§ What is needed
Retype every entry below without pictures.

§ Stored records
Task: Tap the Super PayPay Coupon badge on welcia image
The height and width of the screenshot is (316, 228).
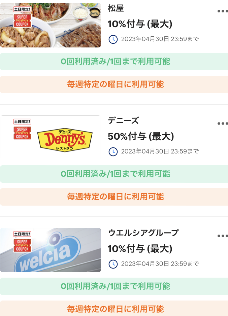Action: (x=23, y=245)
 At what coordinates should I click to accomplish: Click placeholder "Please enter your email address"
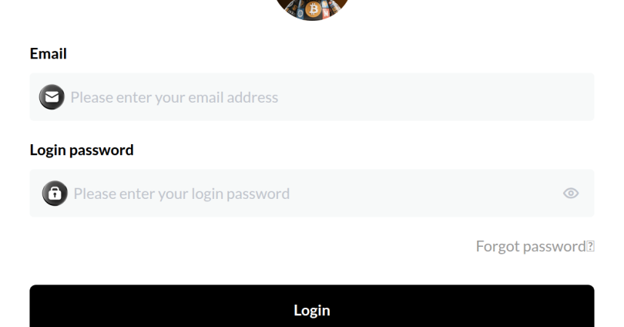click(x=174, y=97)
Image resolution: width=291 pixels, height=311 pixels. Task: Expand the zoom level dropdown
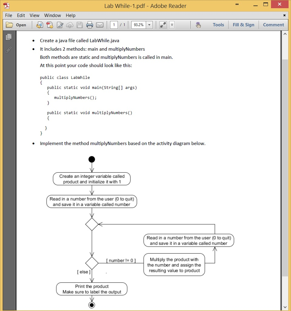(149, 25)
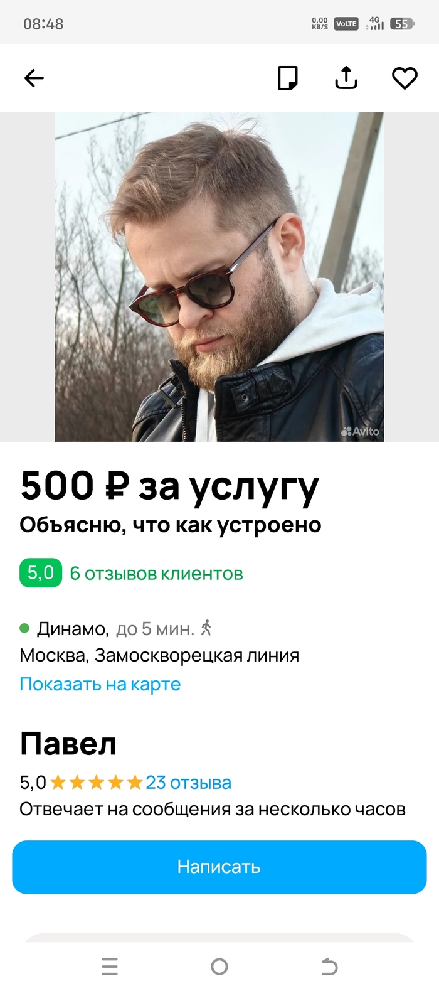Viewport: 439px width, 991px height.
Task: Open seller profile Павел
Action: tap(68, 744)
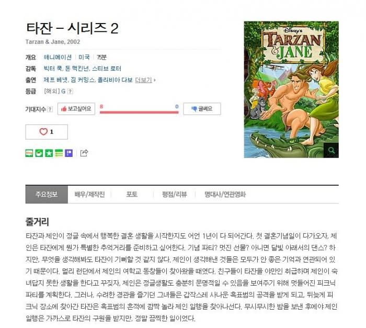
Task: Click help icon beside G rating
Action: 70,92
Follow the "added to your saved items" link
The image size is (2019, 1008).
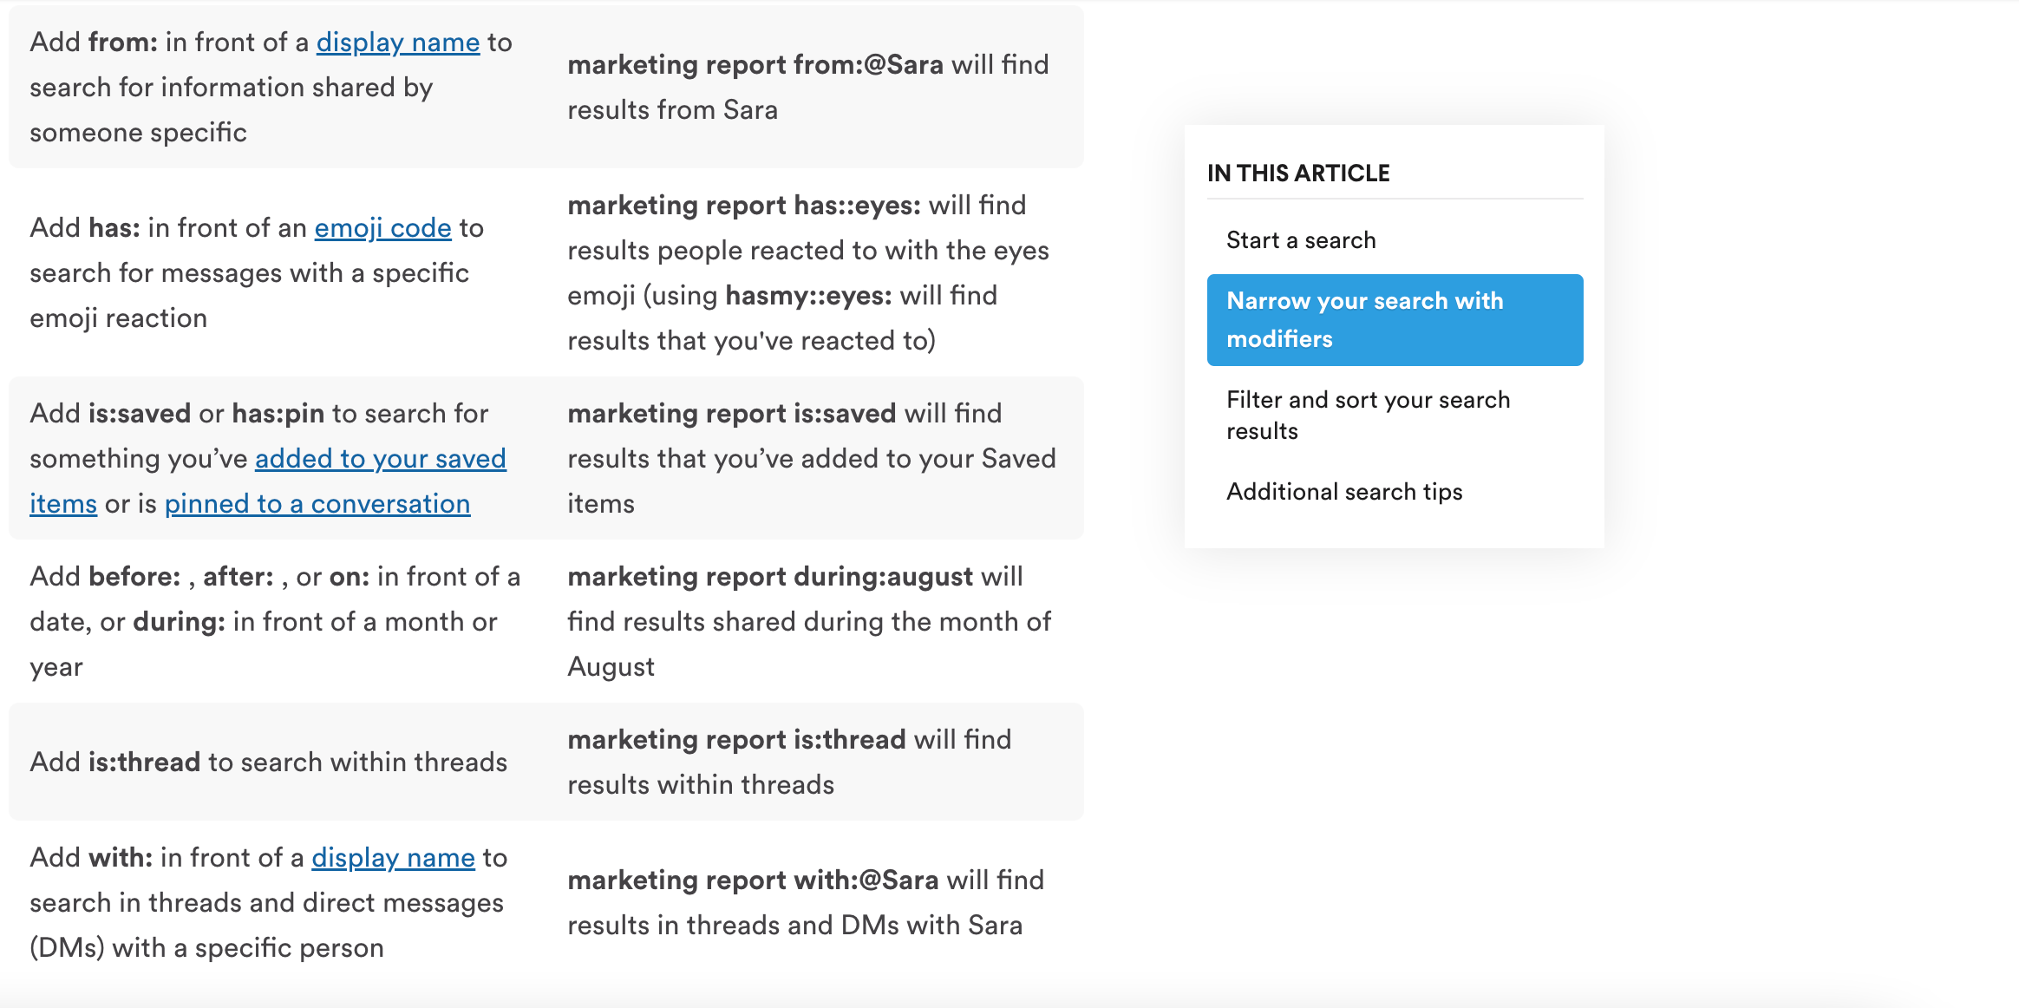click(380, 458)
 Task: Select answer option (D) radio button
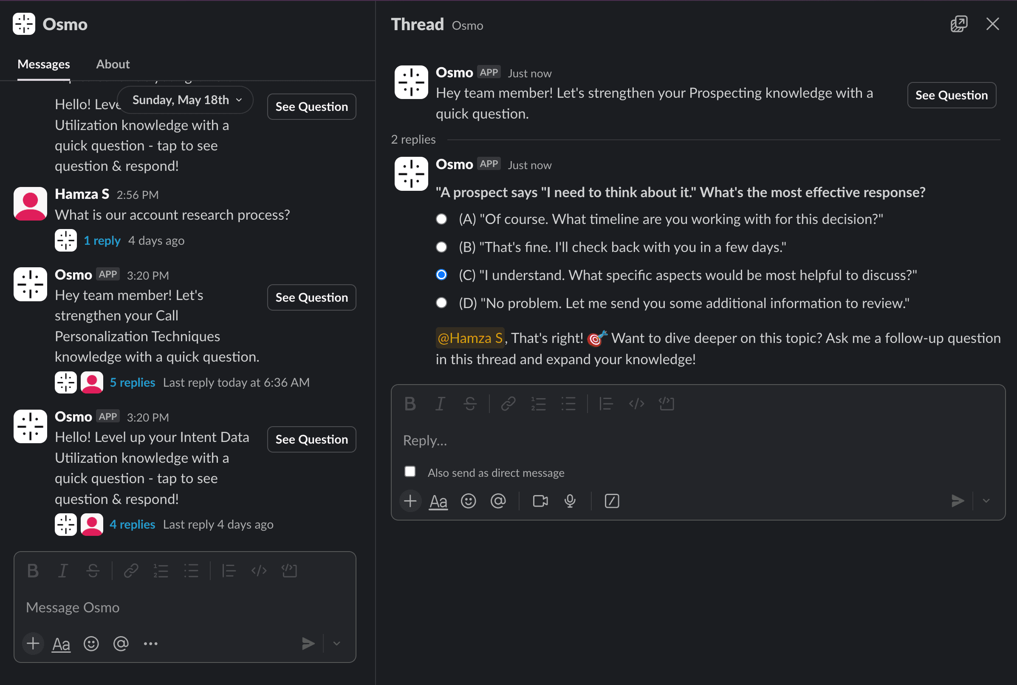[x=441, y=303]
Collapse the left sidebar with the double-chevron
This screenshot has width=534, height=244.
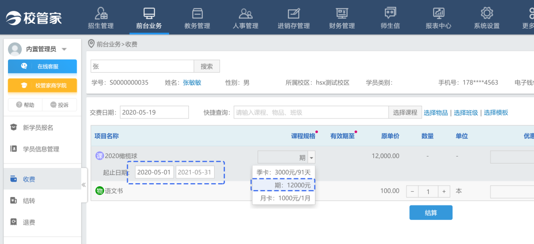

§ Result of this task
Task: Tap the Super PayPay Coupon badge on welcia image
The height and width of the screenshot is (316, 228).
Action: (x=23, y=245)
 At what coordinates should I click to accomplish: Click placeholder "Please enter your email address"
click(x=174, y=97)
Image resolution: width=291 pixels, height=311 pixels. Task: Expand the zoom level dropdown
(149, 25)
Viewport: 439px width, 991px height.
Task: Open seller profile Павел
Action: tap(68, 744)
Task: Click help icon beside G rating
Action: 70,92
Follow the "added to your saved items" link
The image size is (2019, 1008).
click(380, 458)
 Task: Select answer option (D) radio button
[x=441, y=303]
Collapse the left sidebar with the double-chevron
This screenshot has width=534, height=244.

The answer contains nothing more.